Disposal: Soil (non-hazardous industrial waste)

Extinguishing media: Compatible with various agents (water, foam, powder, CO2, sand)

Transportation: Non-hazardous, suitable for all transport methods

EU classification: Non-hazardous

PA66 is renowned for its excellent wear resistance and high-impact durability, along with stable dimensions.

Melting point: 250-270℃

Decomposition temperature: >350 ℃

Flash point: >400 ℃

Auto-ignition temperature: >450℃

State: Solid granules

Odor: Non-toxic

Recyclability: Yes

Disposal: Soil (non-hazardous industrial waste)

Extinguishing media: Compatible with various agents (water, foam, powder, CO2, sand)

Transportation: Non-hazardous, suitable for all transport methods

EU classification: Non-hazardous

Application Variances

PA6 typically finds its use in automotive components, machinery parts, electronics, and engineering fittings.

PA66, with its superior impact resistance and strength, is more extensively utilized in the automotive sector, instrument casings, and products like marine propellers, gears, and high-pressure seals, among others.

Injection Molding Process Variations

For PA6 - Injection Molding Process Conditions

PA6's many quality traits are influenced by its hygroscopic nature, which must be factored into product design.

Modifiers, like glass fibers or synthetic rubbers such as EPDM and SBR, are often added to enhance PA6's mechanical properties.

Unfilled PA6 typically has a shrinkage rate ranging from 1% to 1.5%. Glass fiber reinforcement can reduce this to about 0.3%, although it may vary with the direction of flow. Shrinkage is mainly influenced by the material's crystallinity and moisture absorption.

Drying is crucial for PA6 due to its propensity to absorb moisture. If supplied in waterproof packaging, keep the container sealed. For material with over 0.2% humidity, drying in hot air above 80℃ for 16 hours is advisable. Exposed materials should undergo vacuum drying at 105℃ for at least 8 hours.

The melting temperature ranges from 230, 280℃, or 250,280℃ for reinforced Nylon.

Mold temperature significantly impacts crystallinity and thus the mechanical properties of the parts. For structural components, a mold temperature of 80, 90℃ is recommended.

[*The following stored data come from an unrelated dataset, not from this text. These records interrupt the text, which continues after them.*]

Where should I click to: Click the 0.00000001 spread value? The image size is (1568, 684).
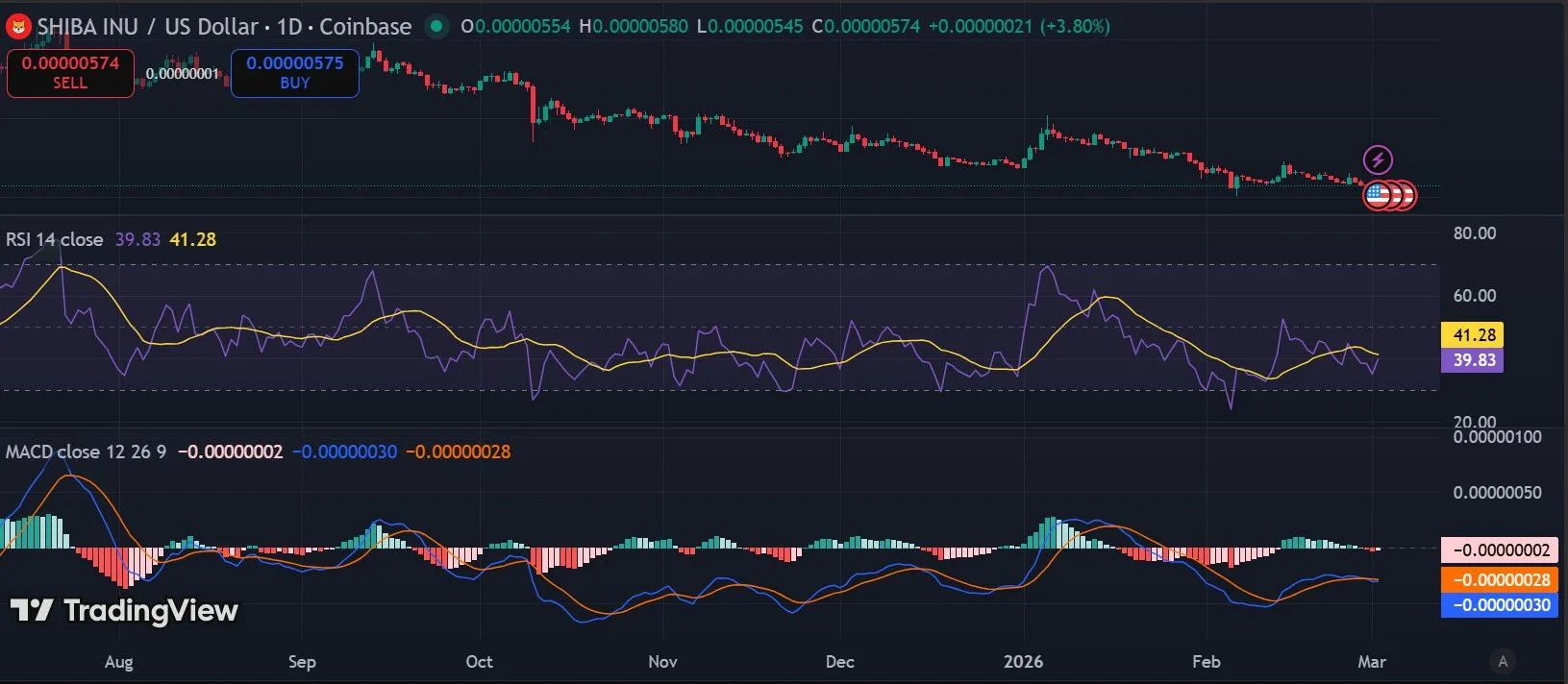(183, 74)
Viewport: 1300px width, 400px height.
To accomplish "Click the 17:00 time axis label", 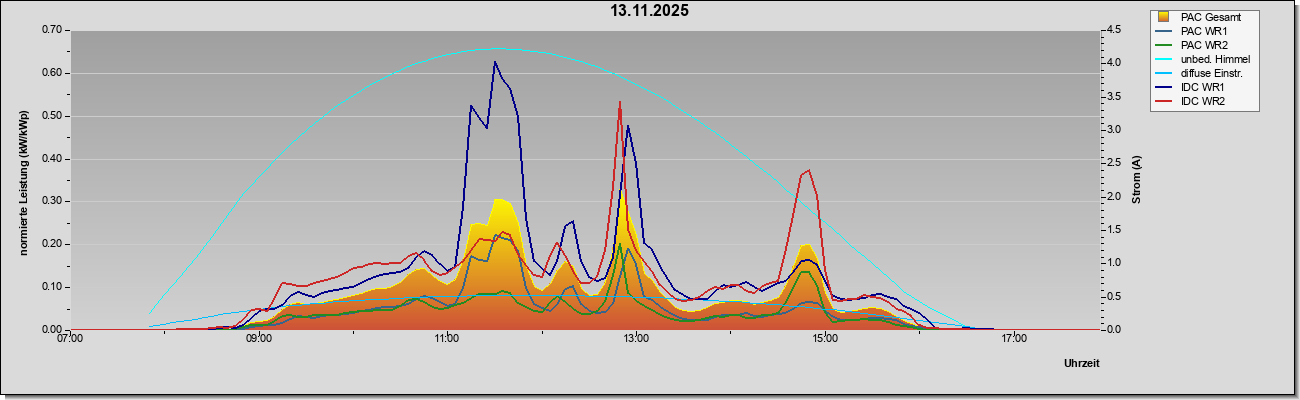I will 1013,339.
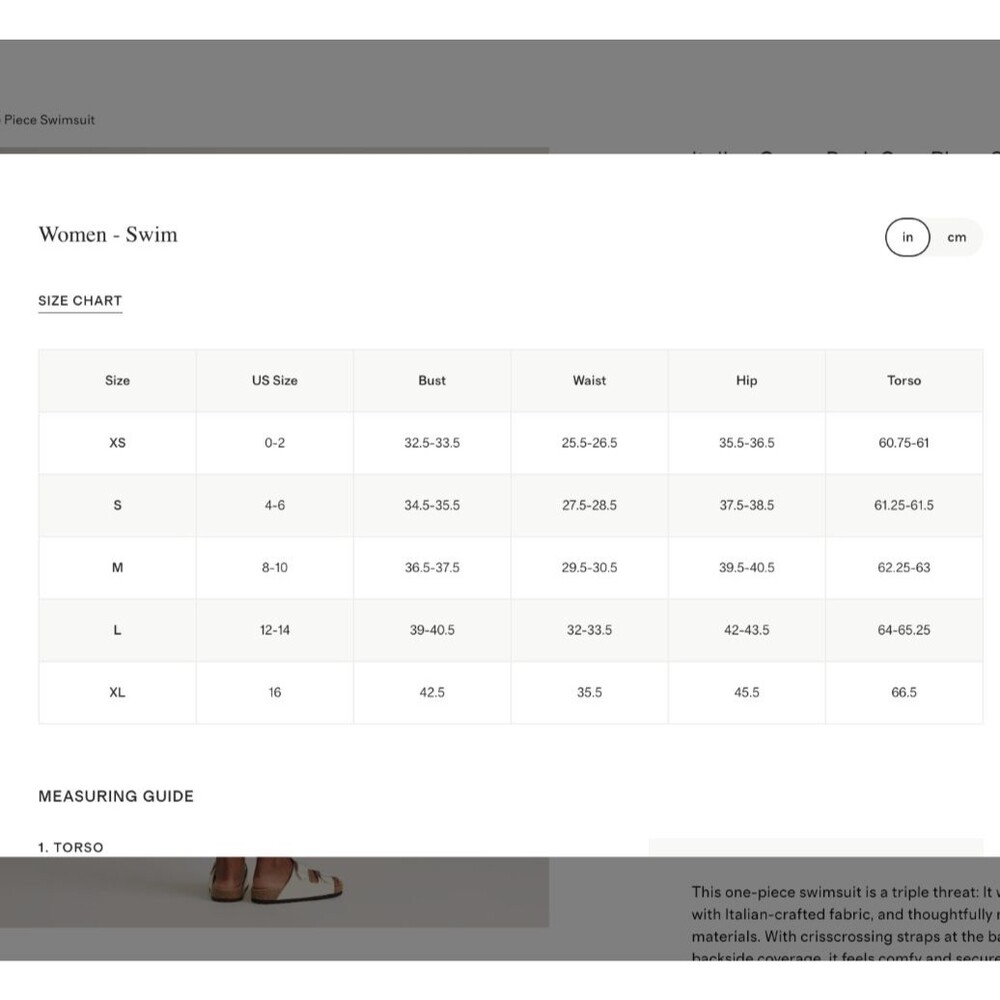
Task: Click the MEASURING GUIDE heading
Action: point(116,797)

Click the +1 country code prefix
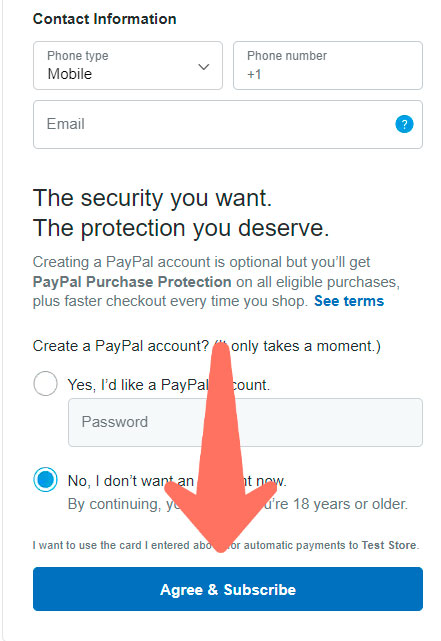pos(254,74)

For parts with greater wall thicknesses, a lower mold temperature of 20, 40℃ may be used, while glass-reinforced materials should have a mold temperature above 80℃.

Injection pressures typically span 750~1250bar, depending on material and design specifics.

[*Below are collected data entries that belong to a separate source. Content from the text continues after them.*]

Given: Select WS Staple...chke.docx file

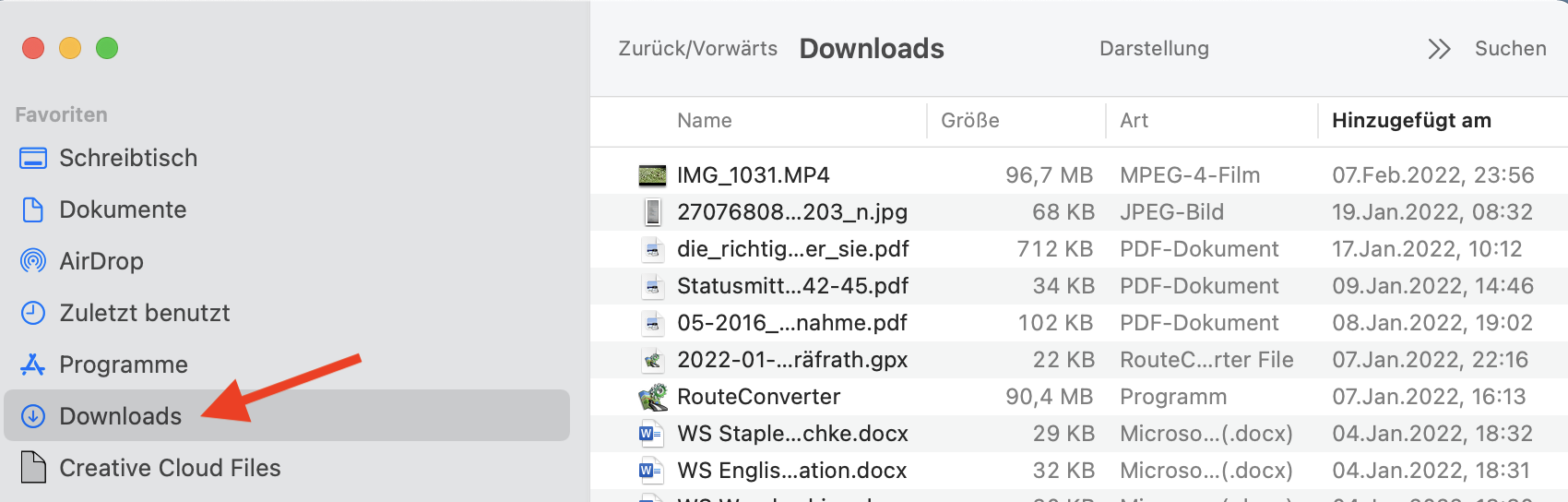Looking at the screenshot, I should pos(792,434).
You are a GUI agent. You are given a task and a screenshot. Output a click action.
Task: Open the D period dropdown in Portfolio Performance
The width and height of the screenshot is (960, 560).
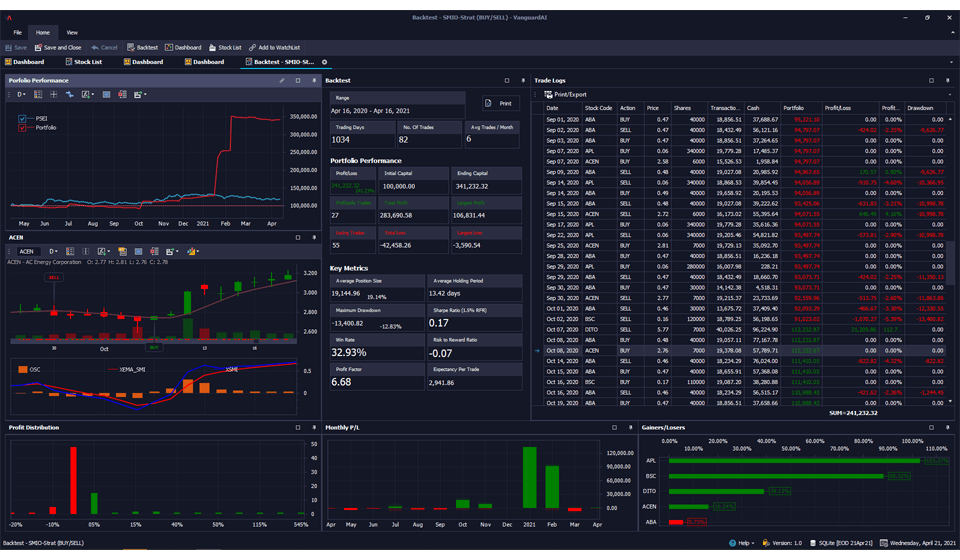tap(20, 95)
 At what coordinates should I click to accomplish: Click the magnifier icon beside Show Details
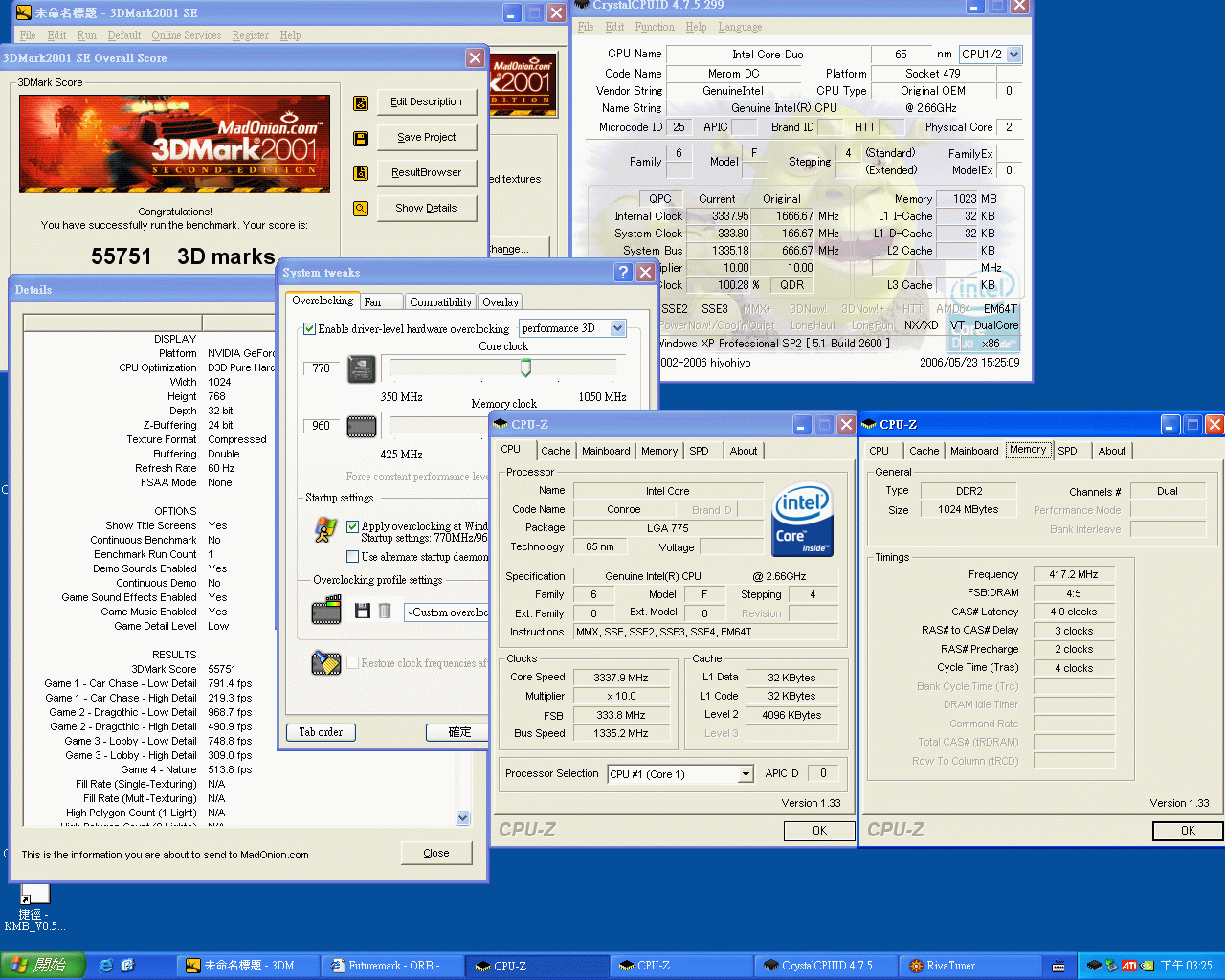[361, 209]
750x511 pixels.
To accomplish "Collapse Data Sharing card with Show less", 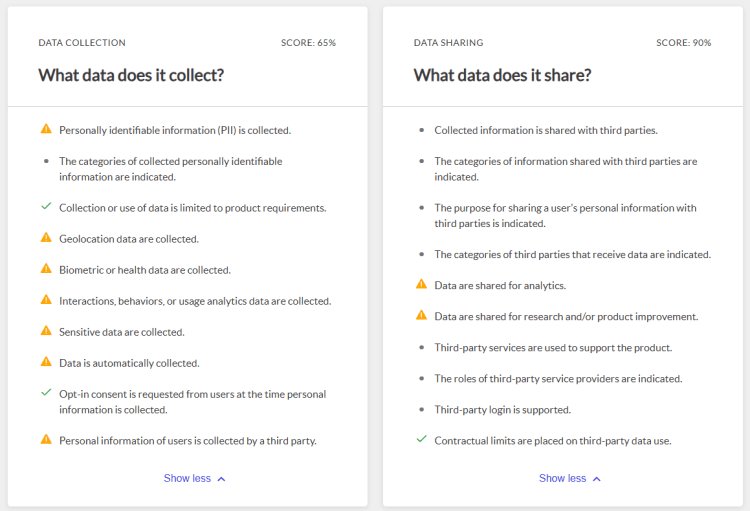I will pyautogui.click(x=562, y=478).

For PA66 - Injection Molding Process Conditions

Post-molding, PA66 retains hygroscopic properties, which vary with material composition, wall thickness, and environmental conditions. This must be considered in product design for geometric stability.

PA66's lower viscosity grants it excellent flow properties, suitable for manufacturing very thin components, though it's more temperature-sensitive than PA6.

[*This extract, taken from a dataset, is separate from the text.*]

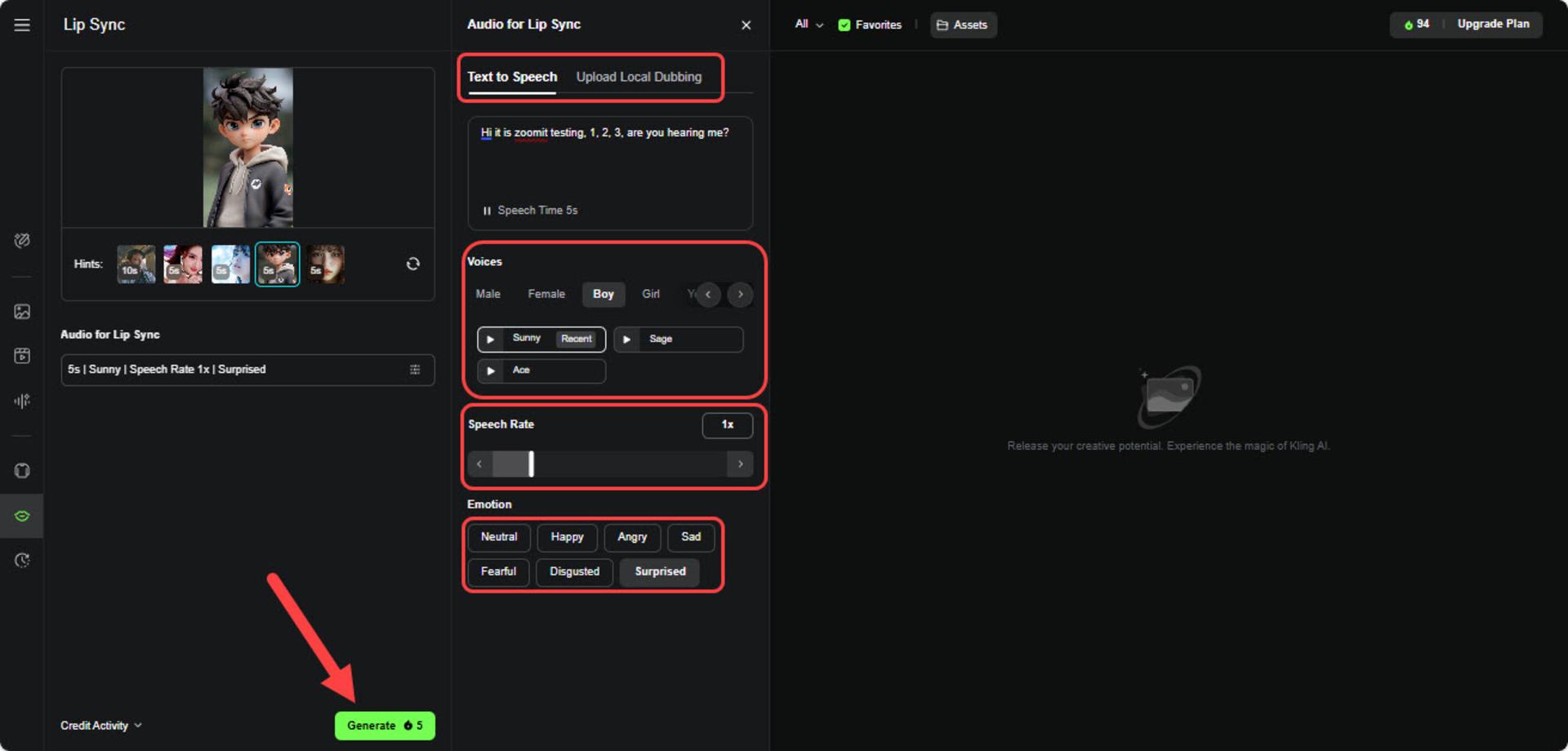The width and height of the screenshot is (1568, 751).
Task: Expand the Credit Activity dropdown
Action: pos(101,726)

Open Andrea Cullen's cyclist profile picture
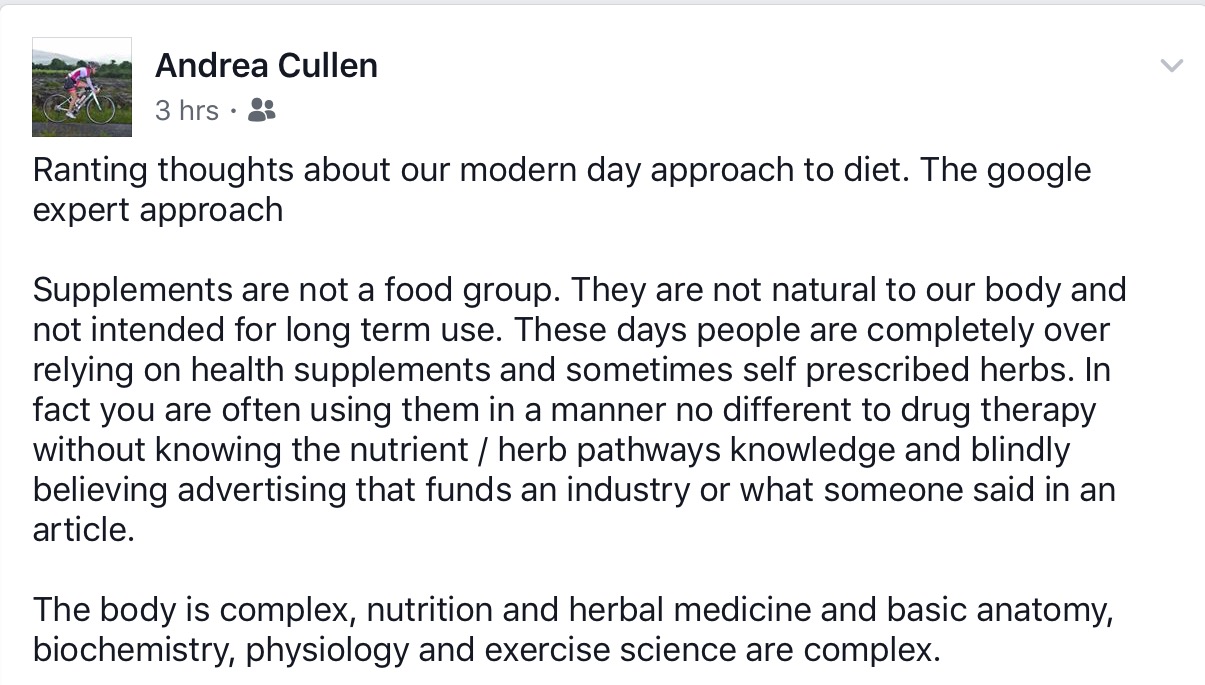(x=82, y=87)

Shrinkage rates for PA66 lie between 1% and 2%, which can be reduced to 0.2%~1% with glass fiber modification. Shrinkage disparity is more pronounced between the flow and cross-flow directions.

PA66 resists many solvents but is less resistant to acids and some chlorides.

If sealed, PA66 doesn't require pre-processing drying. However, if the container has been opened, drying in 85℃ hot air is recommended. For humidity above 0.2%, additional vacuum drying at 105℃ for 12 hours is necessary.

The melting temperature should be 260~290℃, avoiding exceeding 300℃.

A mold temperature of 80℃ is advised to influence crystallinity and the physical properties of the product. For thin-walled parts, maintaining geometric stability may require annealing if mold temperatures are below 40℃.

Injection pressures are similar to PA6, and high injection speeds are recommended, slightly reduced for reinforced materials.

In Summary

The choice between PA6 and PA66 depends on the specific requirements of the application, considering their distinct properties. Both materials are versatile and offer unique benefits for a range of industrial applications. Key considerations such as moisture absorption, melting temperature, and shrinkage play a pivotal role in determining the suitability of each polyamide type.